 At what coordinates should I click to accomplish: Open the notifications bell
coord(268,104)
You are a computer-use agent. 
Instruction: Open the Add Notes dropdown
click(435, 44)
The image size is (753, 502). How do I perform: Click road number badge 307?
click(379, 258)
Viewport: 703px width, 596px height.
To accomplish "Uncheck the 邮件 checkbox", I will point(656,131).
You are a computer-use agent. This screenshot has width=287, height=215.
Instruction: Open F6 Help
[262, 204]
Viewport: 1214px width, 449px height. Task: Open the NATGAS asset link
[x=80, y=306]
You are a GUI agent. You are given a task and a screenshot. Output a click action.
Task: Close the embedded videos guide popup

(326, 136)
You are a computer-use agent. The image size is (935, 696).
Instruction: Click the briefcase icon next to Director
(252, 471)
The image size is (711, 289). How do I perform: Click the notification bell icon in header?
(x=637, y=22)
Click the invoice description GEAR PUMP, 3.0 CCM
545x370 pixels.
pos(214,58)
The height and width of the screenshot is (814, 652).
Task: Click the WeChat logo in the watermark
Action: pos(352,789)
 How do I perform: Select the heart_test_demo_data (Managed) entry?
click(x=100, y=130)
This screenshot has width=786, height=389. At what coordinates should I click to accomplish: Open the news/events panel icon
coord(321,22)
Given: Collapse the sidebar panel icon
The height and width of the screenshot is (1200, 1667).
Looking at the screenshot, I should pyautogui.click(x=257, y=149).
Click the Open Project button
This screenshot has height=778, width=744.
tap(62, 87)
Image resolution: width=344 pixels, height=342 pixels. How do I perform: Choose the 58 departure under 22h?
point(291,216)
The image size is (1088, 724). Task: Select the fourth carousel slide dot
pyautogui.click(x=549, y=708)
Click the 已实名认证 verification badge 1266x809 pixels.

#### [WHAT YOU HAVE TO DO]
Using the word "agent" as the filter, copy each matching line from the material.

#### [YOUR RESPONSE]
You are a computer-use agent. 
You are a computer-use agent. This screenshot has width=287, height=215.
You are a GUI agent. You are given a task and a screenshot. Output a click action.
You are a computer-use agent. The image size is (935, 696).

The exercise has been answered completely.